Sometimes parents are obsessed with their children being exceptional. But simply being where you’d expect they’d be at a given age is a beautiful thing, and worthy of appreciation.
If there are lags and your child is under 3, there are many services available for assessment. Over that age, it might be through your health insurance or the school district. Being an informed advocate is crucial.
3) Examine your own underlying motivations and assumptions.
We all want to raise happy, well-adjusted individuals. But based on our own life experiences, we tend to want add-ons. We want our kids to be popular, maybe, or to excel in sports or academia.
Consider where those extras are coming from for you. Perhaps you want your kids to be what you weren’t, or maybe you want them to have what made you happiest. Maybe you’re expecting your child to validate you as a parent, or to represent you in other people’s eyes. Children can’t be the primary source of your fulfillment; if you’re trying to make that happen, then you’ll put too much pressure on yourself and on your children.
Sometimes we internalize ideas from our own families of origin that might not apply to our current life, or to our children. For example, your family might have taught you that academic success is essential for a healthy, productive life. That would then make it incredibly difficult for you to accept a child with learning disabilities, or one whose talents are less suited for academia (for example, a child who might want to work with their hands.)

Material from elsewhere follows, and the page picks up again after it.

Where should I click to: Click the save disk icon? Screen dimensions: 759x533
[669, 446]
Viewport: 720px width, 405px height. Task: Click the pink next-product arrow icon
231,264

4) Identify your child’s strengths and difficulties. Alternate between them as areas of focus.
You don’t always want to point out deficits; you can’t always praise them. You want to find a healthy balance that leads to honest self-assessment. Eventually, you won’t be there to set the expectations, and your child will need to do it on their own. Model how to do this.
Notice how your child is experiencing you. As an ally and source of support, or as a taskmaster? Have open dialogue about how they see you, what you’re trying to do as a parent, and how you’re doing it. Let them evaluate you. Take their feedback seriously.
5) Distinguish between effort and outcome.
Praise your kids for the effort expended, rather than the outcome achieved. If you’re overly focused on the results, they will be, too. That puts them under more stress and at greater risk for mental health problems.
Let’s face it, sometimes kids are going to fail, regardless of how hard they tried. But it’s better to reward them for trying at something where they didn’t do well than to overly focus on their success in an area that didn’t require much work.
Self-esteem–the sense of authentic worth, mastery, and competence–is built through struggle, and that takes effort.